*記述問題 A*
エントリーのうち、「Where should I click to: Click the user」を含む行から「I will point(189,434).」を含む行までを、その行も含めて一字一句違えずに書き写すこと。

カルマツェリンIMG_4762 カルマ・ツェリンさんからの御礼メール(1116)
Dear Mr. Asakawa, Warm greetings from Bhutan. I am happy to inform that I met with Mr. Tak, and I have received a copy of the book with the Japanese translated version of my book It All Starts With A Thought. It was very nice to see it. I hope some Japanese children will find the story interesting and relevant. Through this book I hope to be able to engage children on an important Buddhist concept of impermanence and for them to see beauty in life, with all its imperfections. Once again thank you very much, and I look forward to staying in touch.
Warm regards,  Karma



ありのままに うけいれて

 父の名前は一太郎で、白寿で天命を全うしたのが2008年11月11日。その3年後の2011年11月11日に「111111」というブログをアップした。そのことを昨日(11月11日)突然思い出し、供養しなければいけないと考え、スーパーで赤札の付いた寿司と旬の親ガニを買った。帰宅して、「おじいちゃん、ありがとう」と唱えてから、家内と祝杯をあげ寿司を食べ、最後に蟹汁を啜った。今年は父の17回忌で、11月3日に兵庫の兄の家で法要があったのだが、行けなかった。忙し過ぎたからである。退任記念論集を12月7日の東京講演にまにあわせようと必死で編集していた。いまはまた別の原稿を書いているし、田中淡著作集の書評は大丈夫かというリマインドも頂戴している。遅ればせながら、23日には兄の家に赴き仏壇に参ろうと考えている。それよりなにより、11日が命日だということが重要であり、下宿のささやかな仏壇に掌を合わせた。
 東京講演が日々迫ってきている。土地勘のないところなので、集客に不安があり、あちこちにメールして広報拡散をお願いしているなか、二人の人物が頭に浮かんだ。わたしは7年ばかり、京大大学院人間・環境学研究科で客員助教授をしていたことがある。1990年代後半のことである。そこで2名の修士論文を指導した。二人とも出世している、一人は東海地方の国立大学の教授、もう一人は国総研の主任である。この二人にも連絡しないといけないと思った。連絡先はよく分からないが、あの手この手を使って探り出し、11日~12日に交信が叶った。二人とも講演会に来ると言っているが、無理しないようにお願いした。情報だけは拡散してほしい。

*記述問題 B*
上の本文の最後の文に続けて、その先を書き継ぐこと。

*エントリー抜粋*
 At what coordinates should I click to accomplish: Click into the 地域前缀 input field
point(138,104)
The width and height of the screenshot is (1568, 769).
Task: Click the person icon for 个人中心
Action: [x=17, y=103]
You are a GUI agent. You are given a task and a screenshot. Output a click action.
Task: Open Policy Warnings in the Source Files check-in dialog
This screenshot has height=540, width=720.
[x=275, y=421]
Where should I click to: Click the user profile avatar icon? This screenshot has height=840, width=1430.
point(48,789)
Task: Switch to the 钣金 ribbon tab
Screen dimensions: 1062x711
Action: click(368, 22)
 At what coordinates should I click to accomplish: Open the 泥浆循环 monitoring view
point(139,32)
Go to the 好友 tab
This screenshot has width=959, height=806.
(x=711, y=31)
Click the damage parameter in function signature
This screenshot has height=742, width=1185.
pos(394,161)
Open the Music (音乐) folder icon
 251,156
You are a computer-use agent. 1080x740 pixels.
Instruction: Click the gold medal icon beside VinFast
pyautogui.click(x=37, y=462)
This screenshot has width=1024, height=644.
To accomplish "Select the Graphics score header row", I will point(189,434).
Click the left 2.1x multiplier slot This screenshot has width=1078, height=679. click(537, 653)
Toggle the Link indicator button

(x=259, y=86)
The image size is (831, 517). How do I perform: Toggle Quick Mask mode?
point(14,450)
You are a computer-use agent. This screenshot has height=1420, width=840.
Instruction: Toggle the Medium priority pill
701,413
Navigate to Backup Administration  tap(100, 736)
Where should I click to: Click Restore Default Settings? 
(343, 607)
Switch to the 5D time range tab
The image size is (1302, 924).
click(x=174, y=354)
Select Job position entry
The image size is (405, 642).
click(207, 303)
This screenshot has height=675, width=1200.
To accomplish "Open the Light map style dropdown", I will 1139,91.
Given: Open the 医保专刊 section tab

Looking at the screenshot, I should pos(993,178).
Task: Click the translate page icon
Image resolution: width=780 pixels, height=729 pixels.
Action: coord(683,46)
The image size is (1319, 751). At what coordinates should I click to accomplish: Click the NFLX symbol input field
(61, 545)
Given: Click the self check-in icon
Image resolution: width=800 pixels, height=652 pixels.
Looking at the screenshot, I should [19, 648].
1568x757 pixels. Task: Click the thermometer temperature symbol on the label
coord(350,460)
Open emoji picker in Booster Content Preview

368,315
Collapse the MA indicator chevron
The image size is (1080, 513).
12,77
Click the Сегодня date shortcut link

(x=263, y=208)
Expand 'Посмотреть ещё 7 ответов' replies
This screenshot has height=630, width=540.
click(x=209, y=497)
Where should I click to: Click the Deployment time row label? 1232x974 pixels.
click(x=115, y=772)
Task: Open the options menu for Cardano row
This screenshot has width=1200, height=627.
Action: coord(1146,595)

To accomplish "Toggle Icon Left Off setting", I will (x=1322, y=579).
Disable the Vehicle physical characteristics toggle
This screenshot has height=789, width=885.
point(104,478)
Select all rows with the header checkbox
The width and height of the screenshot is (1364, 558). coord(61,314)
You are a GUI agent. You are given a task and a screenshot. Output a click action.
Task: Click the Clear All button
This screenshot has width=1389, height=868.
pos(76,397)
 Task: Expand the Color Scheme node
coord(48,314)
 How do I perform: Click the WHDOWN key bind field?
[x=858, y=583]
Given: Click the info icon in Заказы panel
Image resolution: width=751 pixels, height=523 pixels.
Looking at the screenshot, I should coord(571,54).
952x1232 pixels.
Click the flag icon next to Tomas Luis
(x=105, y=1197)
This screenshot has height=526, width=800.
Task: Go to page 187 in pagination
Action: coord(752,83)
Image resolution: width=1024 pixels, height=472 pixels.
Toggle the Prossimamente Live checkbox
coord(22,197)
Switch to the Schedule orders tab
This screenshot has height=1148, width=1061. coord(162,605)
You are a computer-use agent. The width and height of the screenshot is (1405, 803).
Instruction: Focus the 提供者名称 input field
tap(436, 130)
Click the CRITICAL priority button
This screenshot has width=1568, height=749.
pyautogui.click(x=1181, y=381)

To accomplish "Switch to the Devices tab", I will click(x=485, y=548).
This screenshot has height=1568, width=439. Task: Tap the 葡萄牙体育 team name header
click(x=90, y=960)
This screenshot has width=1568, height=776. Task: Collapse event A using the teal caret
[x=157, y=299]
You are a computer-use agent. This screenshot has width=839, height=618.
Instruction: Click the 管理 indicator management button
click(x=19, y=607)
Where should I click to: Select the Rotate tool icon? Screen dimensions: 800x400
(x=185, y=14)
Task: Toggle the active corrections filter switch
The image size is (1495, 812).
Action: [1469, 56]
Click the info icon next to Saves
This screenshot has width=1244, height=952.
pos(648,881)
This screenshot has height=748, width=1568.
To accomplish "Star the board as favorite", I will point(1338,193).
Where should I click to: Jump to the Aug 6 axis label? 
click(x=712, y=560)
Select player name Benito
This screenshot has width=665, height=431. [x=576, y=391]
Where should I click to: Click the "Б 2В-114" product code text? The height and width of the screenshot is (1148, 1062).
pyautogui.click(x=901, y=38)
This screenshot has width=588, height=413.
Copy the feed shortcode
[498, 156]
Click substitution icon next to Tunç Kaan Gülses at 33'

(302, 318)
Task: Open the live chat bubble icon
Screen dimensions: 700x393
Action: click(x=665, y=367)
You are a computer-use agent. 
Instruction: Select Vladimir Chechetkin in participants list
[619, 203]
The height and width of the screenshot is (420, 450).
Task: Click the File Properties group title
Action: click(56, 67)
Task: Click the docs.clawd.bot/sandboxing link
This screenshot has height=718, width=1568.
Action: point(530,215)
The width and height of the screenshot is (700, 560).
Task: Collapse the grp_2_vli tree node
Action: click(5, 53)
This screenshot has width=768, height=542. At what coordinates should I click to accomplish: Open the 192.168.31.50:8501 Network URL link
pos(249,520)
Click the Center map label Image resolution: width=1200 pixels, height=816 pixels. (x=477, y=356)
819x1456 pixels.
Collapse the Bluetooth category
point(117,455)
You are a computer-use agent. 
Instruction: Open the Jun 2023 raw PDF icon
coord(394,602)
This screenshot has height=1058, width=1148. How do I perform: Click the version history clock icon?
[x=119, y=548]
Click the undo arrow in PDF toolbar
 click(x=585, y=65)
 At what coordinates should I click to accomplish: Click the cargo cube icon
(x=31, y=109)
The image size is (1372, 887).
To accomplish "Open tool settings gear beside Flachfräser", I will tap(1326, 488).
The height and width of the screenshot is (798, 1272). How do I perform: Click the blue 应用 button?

*最終解答 A*
Where should I click to: Click the user profile avatar icon? This screenshot has height=840, width=1430.
point(48,789)
Task: Switch to the 钣金 ribbon tab
Screen dimensions: 1062x711
Action: click(368, 22)
 At what coordinates should I click to accomplish: Open the 泥浆循环 monitoring view
point(139,32)
Go to the 好友 tab
This screenshot has width=959, height=806.
(x=711, y=31)
Click the damage parameter in function signature
This screenshot has height=742, width=1185.
pos(394,161)
Open the Music (音乐) folder icon
 251,156
You are a computer-use agent. 1080x740 pixels.
Instruction: Click the gold medal icon beside VinFast
pyautogui.click(x=37, y=462)
This screenshot has width=1024, height=644.
To accomplish "Select the Graphics score header row", I will point(189,434).

*最終解答 B*
 12日、すなわち本日は、亡き母の誕生日である。大正12年11月12日の生まれ。その件を2012年11月12日、「12-11-12」というタイトルでアップしている。そのときは母は90歳だった。昨夜から煮込み始めたトマトシチューを晩餐にした。我ながら、これが抜群に美味い。淡路島のオニオーンスープをベースにして、半割のタマネギ、皮付のジャガイモと肉を入れて煮込み、シチューのルーを入れて一晩おくだけ。今夜はパスタを添えた。赤ワインとの相性は最高至福。酔っぱらって眠りに落ち、目覚めて深夜にメールチェックすると、ブータンからの便りあり。先日、国際郵便で送った翻訳絵本をようやくカルマ・ツェリンさんに渡すことができたという(↑)。カルマ女史の作品 Just the way it is の書題の訳がよくないことに刊行直後から気付いて悔やんでいた。

  ありのままに うけいれて

にすべきだったとずっと思っている。仏教には一切触れず、仏教の無常観を子供に諭す傑作だと思っている。素晴らしい作家であり、このたびのブータン渡航で彼女の作品をすべて買った。来年からはサンデー毎日なので、じっくり読むことができるだろう。どんな生活になるか、今から楽しみだ。

《関係》サイト
ブータンの絵本『アシ・ツォメン みずうみのマーメイド』刊行!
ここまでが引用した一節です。